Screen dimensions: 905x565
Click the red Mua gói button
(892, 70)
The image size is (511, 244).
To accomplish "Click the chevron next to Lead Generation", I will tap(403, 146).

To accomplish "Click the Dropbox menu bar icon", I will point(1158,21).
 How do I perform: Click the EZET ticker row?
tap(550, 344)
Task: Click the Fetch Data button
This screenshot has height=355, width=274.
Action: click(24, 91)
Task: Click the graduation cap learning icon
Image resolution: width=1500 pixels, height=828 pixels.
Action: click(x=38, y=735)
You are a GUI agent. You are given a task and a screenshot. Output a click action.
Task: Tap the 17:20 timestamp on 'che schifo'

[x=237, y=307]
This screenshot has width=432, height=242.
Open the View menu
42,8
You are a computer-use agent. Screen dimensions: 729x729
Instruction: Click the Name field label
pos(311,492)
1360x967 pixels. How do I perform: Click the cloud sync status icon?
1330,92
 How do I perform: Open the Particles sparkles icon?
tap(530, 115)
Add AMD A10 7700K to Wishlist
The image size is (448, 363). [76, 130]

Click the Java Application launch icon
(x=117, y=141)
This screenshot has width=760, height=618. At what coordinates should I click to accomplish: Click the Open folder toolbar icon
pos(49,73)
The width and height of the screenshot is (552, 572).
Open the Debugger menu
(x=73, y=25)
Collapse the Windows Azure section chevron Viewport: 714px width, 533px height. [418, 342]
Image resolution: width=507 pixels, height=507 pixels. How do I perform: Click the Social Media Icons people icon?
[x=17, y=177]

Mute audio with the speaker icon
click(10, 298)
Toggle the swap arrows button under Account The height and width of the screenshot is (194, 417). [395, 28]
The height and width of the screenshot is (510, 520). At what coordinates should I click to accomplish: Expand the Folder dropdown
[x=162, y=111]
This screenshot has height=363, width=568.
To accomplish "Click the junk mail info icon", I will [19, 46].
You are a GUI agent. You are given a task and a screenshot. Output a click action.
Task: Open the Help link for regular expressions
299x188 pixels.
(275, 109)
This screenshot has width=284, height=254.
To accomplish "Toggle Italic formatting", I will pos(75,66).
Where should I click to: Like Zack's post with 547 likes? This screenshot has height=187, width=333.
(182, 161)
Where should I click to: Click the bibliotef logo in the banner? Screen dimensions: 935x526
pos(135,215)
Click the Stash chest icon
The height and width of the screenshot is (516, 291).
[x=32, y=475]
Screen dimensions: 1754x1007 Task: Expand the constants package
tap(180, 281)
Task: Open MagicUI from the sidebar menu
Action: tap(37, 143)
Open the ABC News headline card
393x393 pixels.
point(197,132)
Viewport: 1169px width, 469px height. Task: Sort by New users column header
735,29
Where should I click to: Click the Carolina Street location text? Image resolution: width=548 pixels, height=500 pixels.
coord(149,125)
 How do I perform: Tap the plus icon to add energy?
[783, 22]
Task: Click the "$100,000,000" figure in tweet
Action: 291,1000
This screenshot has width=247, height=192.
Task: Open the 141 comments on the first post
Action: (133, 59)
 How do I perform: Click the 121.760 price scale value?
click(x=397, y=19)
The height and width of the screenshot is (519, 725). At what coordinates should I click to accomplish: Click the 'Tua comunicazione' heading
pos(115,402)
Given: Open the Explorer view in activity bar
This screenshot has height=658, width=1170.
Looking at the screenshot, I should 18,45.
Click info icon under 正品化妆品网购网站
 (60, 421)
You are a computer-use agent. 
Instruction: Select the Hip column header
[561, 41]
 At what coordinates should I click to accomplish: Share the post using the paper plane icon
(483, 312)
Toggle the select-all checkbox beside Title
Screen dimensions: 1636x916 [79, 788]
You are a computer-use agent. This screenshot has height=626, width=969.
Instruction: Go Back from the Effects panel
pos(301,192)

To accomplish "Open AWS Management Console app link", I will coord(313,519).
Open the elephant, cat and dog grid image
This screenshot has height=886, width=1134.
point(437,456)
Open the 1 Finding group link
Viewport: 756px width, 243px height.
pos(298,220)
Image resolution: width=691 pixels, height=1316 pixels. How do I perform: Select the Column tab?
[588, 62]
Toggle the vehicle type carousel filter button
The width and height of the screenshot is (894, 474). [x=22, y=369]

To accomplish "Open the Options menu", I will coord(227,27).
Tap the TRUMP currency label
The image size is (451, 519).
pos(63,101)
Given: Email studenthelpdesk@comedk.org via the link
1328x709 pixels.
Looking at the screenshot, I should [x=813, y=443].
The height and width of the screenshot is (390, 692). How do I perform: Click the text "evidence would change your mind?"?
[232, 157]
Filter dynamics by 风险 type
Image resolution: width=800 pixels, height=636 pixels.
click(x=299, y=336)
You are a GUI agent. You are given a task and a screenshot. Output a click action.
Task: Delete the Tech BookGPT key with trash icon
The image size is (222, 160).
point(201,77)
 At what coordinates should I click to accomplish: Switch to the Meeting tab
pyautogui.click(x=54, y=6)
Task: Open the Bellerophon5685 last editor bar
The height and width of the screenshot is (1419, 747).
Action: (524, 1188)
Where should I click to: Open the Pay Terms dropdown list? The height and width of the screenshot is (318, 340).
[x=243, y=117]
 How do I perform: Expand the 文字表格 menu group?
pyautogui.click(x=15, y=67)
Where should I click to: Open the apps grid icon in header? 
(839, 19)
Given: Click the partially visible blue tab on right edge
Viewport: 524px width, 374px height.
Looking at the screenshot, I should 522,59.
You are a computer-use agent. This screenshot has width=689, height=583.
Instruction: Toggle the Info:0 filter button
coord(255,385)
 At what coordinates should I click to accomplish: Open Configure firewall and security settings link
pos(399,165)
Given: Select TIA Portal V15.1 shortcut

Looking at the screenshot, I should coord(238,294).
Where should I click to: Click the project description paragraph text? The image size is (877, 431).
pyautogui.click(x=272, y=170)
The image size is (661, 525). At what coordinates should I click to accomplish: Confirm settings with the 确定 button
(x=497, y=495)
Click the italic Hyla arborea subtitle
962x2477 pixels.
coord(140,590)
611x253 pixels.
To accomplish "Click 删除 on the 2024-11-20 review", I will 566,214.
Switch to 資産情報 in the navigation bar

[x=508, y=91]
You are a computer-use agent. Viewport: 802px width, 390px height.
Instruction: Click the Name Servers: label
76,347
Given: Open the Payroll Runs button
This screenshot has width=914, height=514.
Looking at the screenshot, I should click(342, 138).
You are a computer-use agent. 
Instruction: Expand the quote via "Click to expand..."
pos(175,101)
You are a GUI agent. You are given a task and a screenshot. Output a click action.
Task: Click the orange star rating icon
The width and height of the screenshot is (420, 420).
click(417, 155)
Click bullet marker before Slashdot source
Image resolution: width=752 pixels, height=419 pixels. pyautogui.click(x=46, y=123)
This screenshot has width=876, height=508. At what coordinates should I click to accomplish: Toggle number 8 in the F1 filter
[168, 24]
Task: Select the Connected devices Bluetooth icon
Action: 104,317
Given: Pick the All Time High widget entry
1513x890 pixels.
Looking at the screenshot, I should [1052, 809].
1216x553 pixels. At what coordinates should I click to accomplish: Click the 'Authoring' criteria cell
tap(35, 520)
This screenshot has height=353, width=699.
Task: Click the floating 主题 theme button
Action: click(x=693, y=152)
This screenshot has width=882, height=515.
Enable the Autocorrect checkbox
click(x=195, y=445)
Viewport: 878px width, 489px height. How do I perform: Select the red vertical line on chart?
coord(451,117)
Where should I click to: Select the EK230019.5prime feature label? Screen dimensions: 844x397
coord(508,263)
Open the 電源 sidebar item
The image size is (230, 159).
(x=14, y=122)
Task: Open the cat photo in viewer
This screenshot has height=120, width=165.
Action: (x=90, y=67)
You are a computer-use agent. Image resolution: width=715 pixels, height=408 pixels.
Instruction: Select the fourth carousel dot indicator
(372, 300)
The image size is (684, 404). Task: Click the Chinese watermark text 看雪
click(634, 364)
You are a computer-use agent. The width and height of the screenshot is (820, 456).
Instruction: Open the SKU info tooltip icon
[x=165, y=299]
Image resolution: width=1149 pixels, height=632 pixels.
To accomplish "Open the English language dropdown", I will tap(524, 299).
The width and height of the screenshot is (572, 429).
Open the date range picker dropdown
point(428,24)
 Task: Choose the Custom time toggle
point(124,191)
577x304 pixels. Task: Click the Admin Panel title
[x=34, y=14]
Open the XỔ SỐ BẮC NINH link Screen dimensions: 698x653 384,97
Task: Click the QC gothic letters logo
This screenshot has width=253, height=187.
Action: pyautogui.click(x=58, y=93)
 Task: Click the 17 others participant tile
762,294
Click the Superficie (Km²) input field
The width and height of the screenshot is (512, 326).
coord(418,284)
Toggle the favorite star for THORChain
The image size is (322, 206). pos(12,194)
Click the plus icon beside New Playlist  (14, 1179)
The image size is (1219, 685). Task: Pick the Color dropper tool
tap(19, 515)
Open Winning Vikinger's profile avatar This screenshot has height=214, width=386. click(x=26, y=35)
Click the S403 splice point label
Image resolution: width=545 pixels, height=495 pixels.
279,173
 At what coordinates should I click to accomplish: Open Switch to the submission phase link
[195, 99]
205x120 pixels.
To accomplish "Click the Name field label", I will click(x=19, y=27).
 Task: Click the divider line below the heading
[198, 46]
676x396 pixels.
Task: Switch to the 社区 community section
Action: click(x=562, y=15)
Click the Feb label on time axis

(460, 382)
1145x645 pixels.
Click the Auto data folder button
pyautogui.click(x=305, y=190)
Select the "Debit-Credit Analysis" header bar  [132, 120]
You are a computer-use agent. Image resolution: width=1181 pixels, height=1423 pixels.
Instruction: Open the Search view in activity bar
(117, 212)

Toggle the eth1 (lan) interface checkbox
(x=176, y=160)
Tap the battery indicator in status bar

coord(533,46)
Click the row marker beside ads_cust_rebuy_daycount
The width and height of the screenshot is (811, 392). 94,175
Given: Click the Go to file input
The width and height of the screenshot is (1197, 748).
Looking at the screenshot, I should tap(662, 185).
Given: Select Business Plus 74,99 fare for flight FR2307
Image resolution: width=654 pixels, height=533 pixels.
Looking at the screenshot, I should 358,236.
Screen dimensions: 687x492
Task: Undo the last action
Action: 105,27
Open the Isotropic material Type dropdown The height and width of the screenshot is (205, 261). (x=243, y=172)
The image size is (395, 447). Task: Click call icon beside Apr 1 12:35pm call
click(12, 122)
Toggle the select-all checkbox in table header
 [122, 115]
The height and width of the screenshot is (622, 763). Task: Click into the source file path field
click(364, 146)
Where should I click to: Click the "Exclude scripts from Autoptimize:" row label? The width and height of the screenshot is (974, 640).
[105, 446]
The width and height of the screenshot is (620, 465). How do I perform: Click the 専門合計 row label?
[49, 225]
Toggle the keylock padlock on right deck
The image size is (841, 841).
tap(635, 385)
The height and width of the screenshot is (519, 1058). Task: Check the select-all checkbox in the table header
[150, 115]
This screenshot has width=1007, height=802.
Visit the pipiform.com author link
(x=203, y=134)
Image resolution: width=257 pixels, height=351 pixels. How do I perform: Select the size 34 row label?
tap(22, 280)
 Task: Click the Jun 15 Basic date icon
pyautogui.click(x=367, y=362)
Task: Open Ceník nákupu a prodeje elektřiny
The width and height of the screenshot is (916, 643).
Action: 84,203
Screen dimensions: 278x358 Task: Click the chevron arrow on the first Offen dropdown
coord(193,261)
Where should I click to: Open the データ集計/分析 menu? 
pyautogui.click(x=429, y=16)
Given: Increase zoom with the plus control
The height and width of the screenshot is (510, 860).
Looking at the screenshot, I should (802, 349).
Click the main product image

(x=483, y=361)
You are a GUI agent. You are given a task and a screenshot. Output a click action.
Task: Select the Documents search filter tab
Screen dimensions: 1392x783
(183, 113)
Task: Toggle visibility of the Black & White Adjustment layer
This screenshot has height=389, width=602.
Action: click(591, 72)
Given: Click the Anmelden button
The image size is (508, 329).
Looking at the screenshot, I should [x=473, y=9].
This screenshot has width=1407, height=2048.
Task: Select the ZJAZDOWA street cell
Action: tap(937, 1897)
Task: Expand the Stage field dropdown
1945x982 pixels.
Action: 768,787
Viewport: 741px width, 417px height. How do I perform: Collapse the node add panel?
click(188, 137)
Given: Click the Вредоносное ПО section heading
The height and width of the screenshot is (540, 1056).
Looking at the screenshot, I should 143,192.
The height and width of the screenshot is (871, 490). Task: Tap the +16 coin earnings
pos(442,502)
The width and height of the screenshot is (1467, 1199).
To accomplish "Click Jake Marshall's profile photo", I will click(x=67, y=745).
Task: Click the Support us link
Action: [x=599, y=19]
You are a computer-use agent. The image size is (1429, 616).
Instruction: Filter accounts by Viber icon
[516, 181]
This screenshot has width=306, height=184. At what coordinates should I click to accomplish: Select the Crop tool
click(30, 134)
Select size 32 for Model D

*Your instructions:* The lines to return are those in the records above that hold the word "computer".

*Task response:*
You are a computer-use agent. Screen dimensions: 729x729
You are a computer-use agent. 
You are a computer-use agent. This screenshot has height=626, width=969.
You are a computer-use agent. This screenshot has width=689, height=583.
You are a computer-use agent. Viewport: 802px width, 390px height.
You are a computer-use agent. 
You are a computer-use agent. Image resolution: width=715 pixels, height=408 pixels.
You are a computer-use agent. The width and height of the screenshot is (820, 456).
You are a computer-use agent. Image resolution: width=1181 pixels, height=1423 pixels.
You are a computer-use agent. The image size is (1429, 616).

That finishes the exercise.